▸ **Problem description**: Given the records below, would you repeat exactly the lines that begin at the one containing "Click chat bubble icon on 10 000 руб. card" and end at the one containing "Given: Select the", inclusive?

▸ **Extracted material**:

++++++++

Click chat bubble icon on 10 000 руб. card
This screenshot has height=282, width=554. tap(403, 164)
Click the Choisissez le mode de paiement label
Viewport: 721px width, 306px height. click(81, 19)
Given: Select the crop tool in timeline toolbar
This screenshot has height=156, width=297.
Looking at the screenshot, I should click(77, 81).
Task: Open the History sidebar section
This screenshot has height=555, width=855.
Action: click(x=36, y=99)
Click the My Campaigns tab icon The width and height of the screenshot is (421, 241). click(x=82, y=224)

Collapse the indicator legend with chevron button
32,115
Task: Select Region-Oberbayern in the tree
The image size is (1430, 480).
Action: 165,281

++++++++

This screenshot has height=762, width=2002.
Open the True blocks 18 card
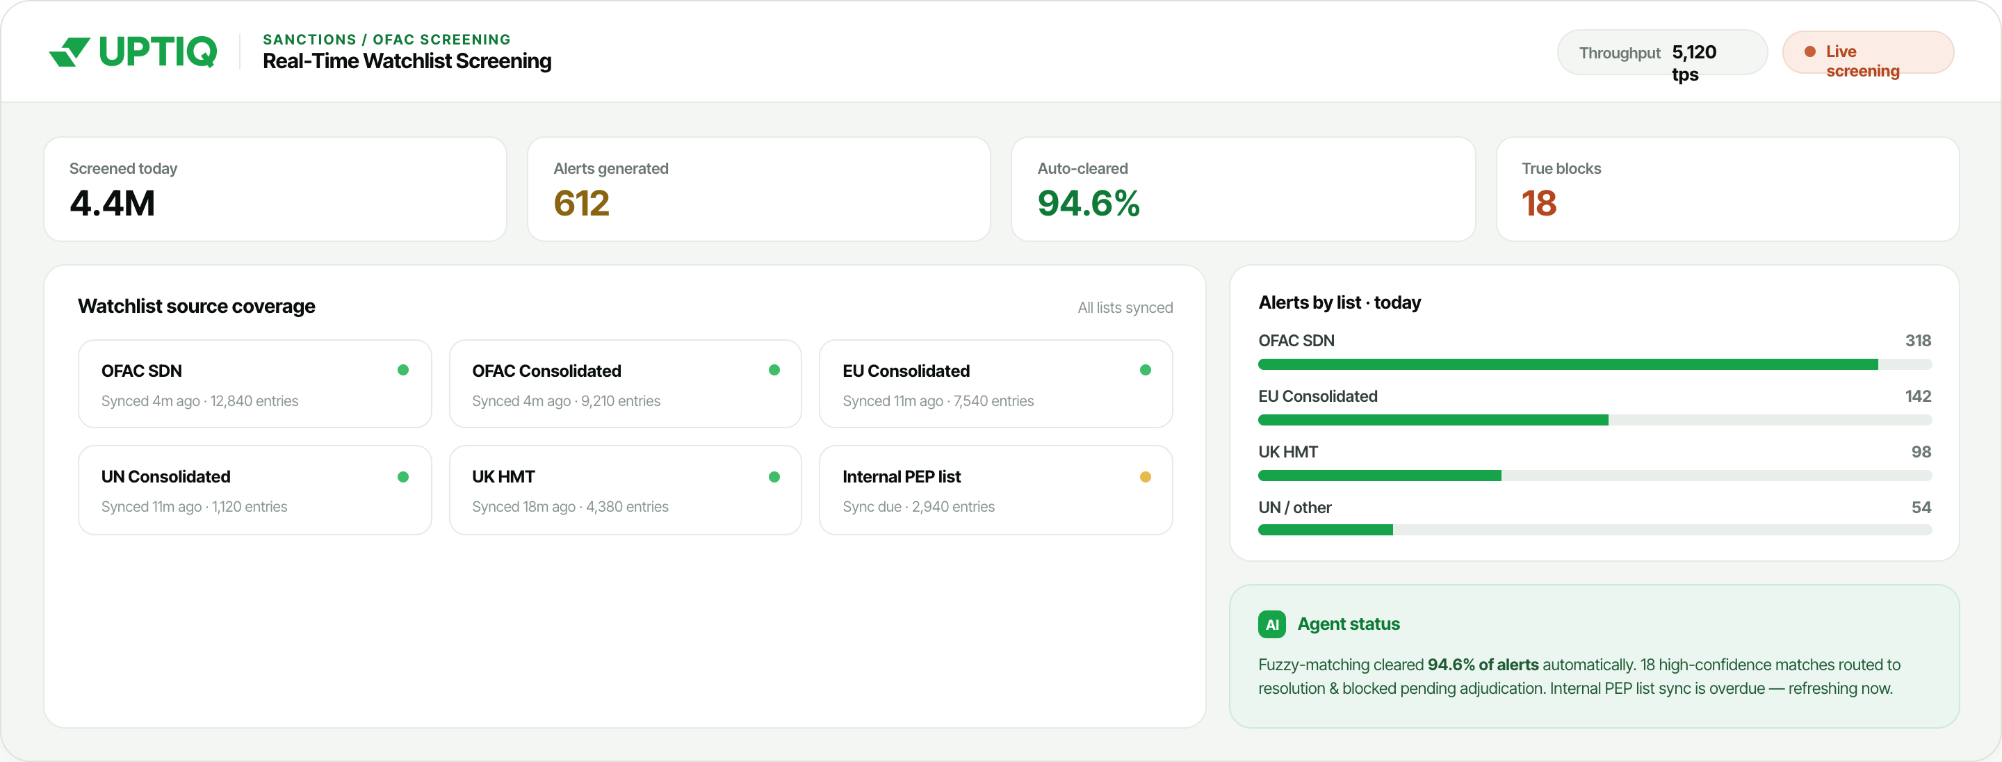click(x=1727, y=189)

++++++++

▸ **Finished exercise**:
Click chat bubble icon on 10 000 руб. card
This screenshot has height=282, width=554. tap(403, 164)
Click the Choisissez le mode de paiement label
Viewport: 721px width, 306px height. click(81, 19)
Given: Select the crop tool in timeline toolbar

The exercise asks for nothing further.